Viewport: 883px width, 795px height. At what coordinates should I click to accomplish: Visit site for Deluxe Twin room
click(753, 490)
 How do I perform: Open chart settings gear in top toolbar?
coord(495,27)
==
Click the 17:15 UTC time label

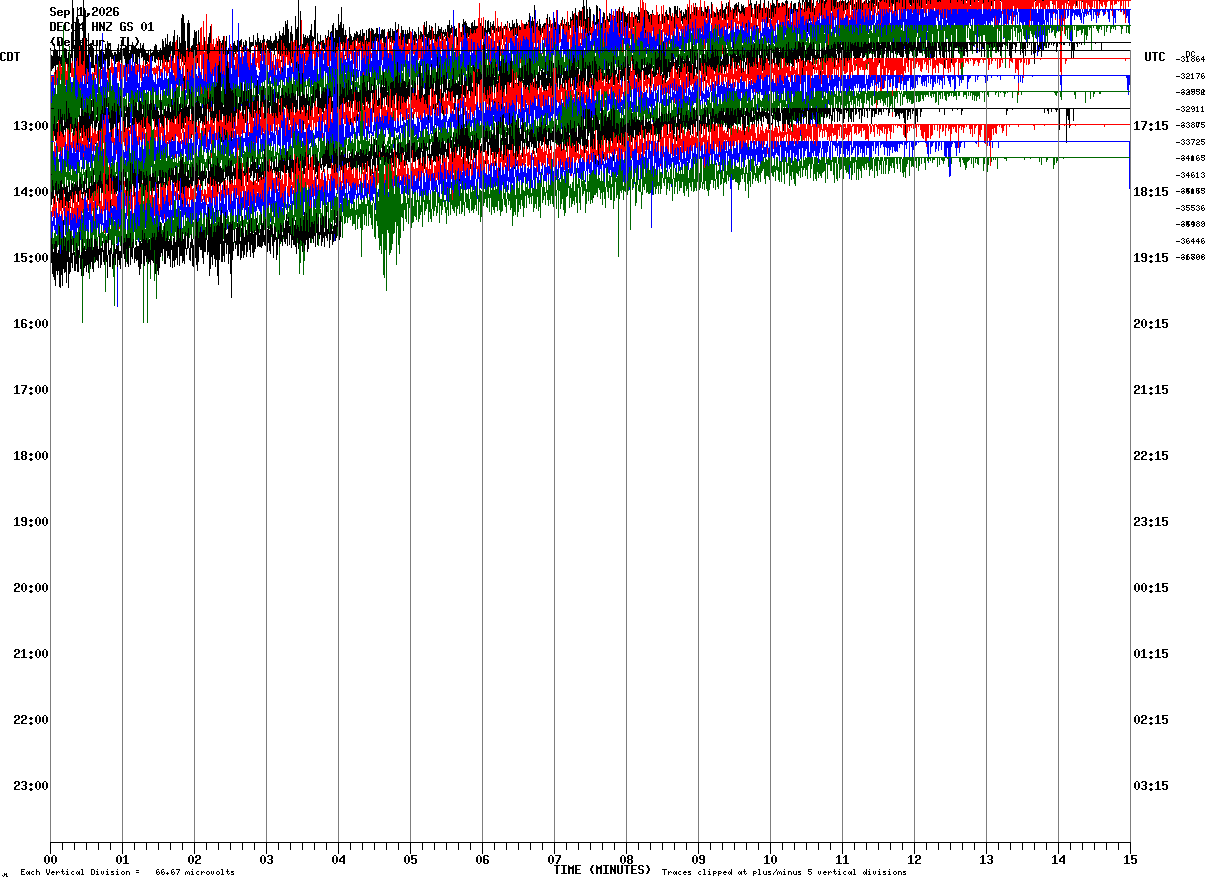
---
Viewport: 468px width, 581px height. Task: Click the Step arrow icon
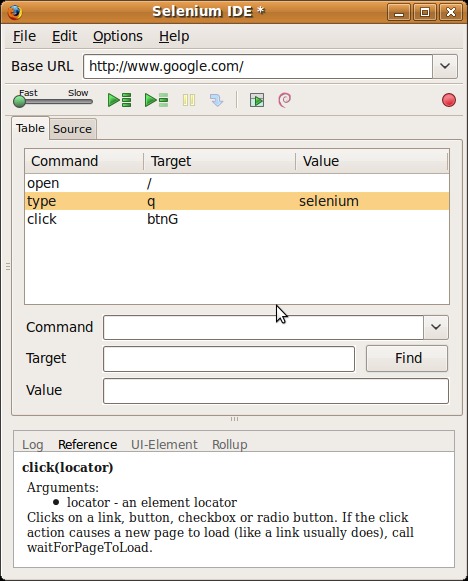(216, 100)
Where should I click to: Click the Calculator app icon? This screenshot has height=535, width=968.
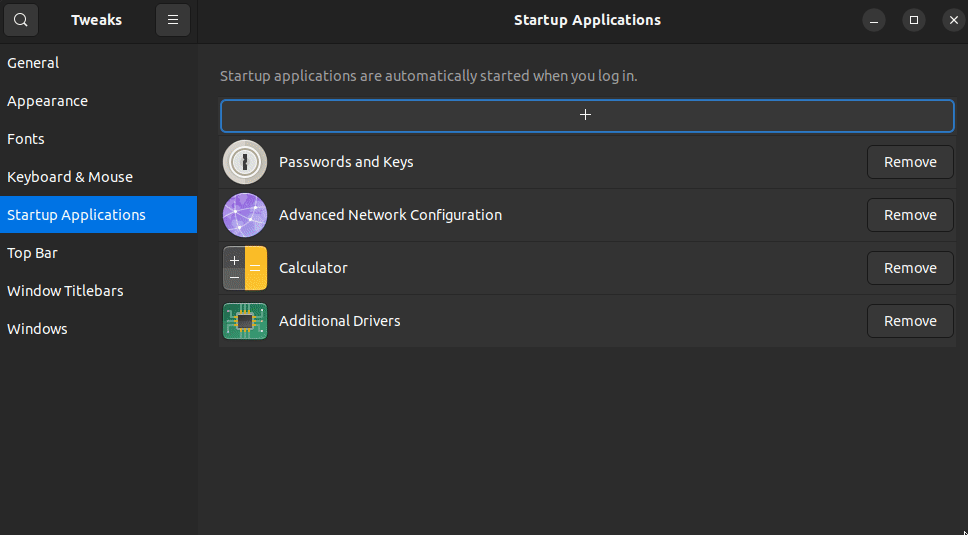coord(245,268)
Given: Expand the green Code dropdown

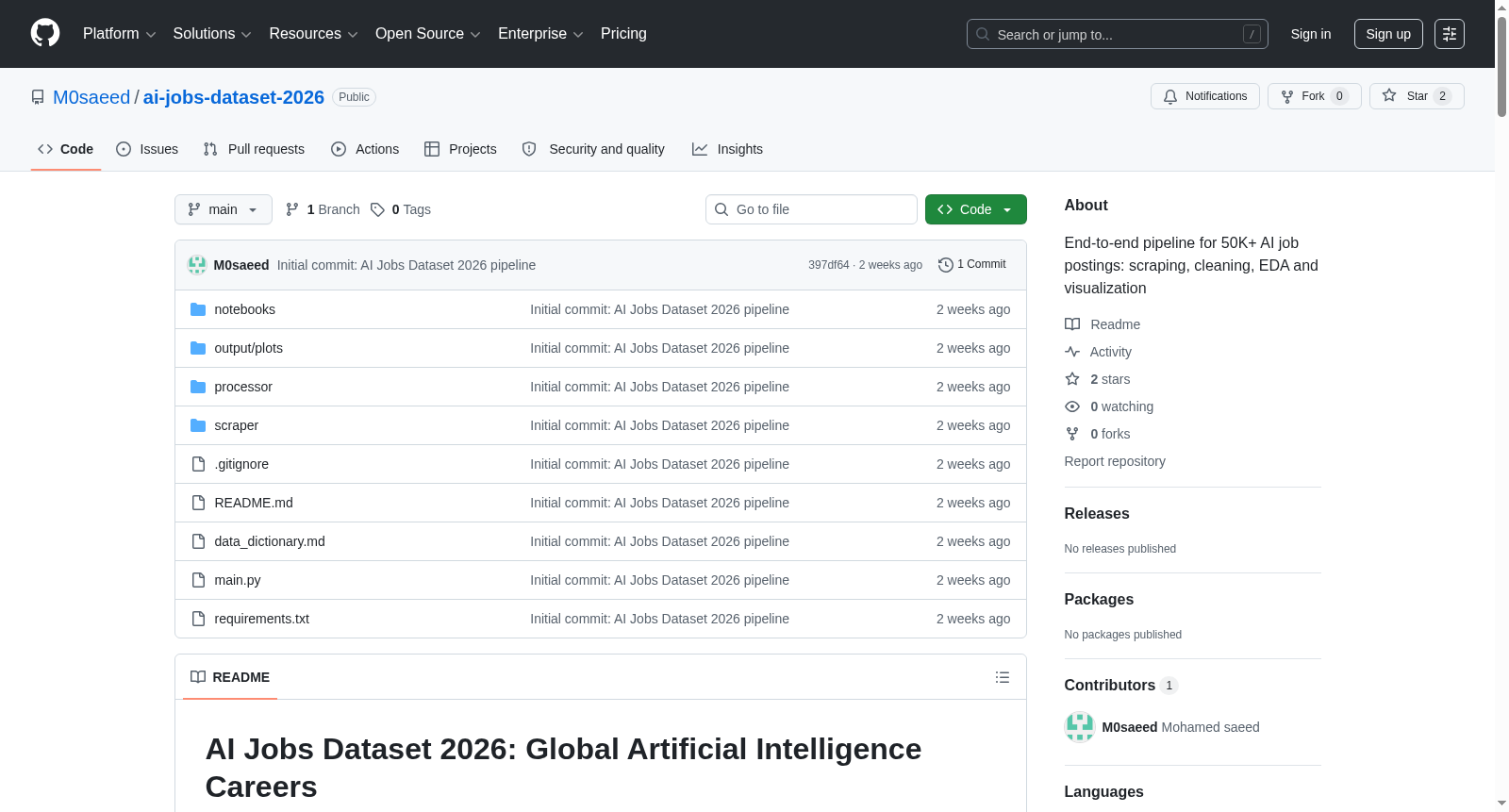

__What to produce__: What to print is the stretch of entries from the line with "Viewport: 468px width, 581px" up to and including the line with "Given: Expand the green Code dropdown". Please print it exactly and leave out the pictures.

__Response to the task__:
Viewport: 468px width, 581px height. Task: Click the Step arrow icon
(216, 100)
Where should I click to: Click the Calculator app icon? This screenshot has height=535, width=968.
coord(245,268)
Given: Expand the green Code dropdown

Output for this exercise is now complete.